In the midst of his reminiscing, Michael found himself pondering the question of what it would actually take to kill him. Well, one thing was for sure – he was relatively sure that chopping his head off would do the trick. How many rounds of ammunition had they fired into him back at that old well in 1988? And not a single head shot. They had actually managed to miss his heart as well, as impossible as that may seem. One would almost think that they were trying to take him alive. He had barely escaped that incident as it was, and it took his body a full year to recuperate from the wounds they inflicted.

Despite his healing abilities, his body was still human. He breathed. He bled. He ate. It would appear that the abilities as well, were limited; it took time, and the worse the injury, the longer it took. It had taken seven of the ten years he lied in a coma from 1978 to 1988 for his eyes to grow back, a little known fact that Wynn had manage to conceal from Loomis and the rest of the staff . As well, his regenerative powers strangely did not respond well to fire.

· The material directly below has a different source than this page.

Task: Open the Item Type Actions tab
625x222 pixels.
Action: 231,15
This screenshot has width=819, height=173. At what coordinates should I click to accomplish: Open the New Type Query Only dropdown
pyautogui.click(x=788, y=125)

He still had the burns. So strange it was to look at his hands, one old and scarred by fire, the other new and flawless. It was all too bizarre to fathom.

So there it was, the justifications for his fear. He still had the strength. He still had the healing factor. However, the most unsettling of all, was the fact that he had almost killed André. Although the reaction under the circumstances was justified, it didn't change the fact that Michael felt that old all-too-familiar feeling of the bloodlust. This, more than anything, cemented his worries of the possibility of the curse still being present. He just wasn't sure if he could trust himself.

That was just a chance that he would have to take. He was responsible, and he HAD to go back. Besides, he would kill himself first, before he let the Evil take hold of him again.

Thus in the dead of the night, Michael Myers resolved himself to the fact that once again, he was coming home.

But there was somewhere else he had to go first.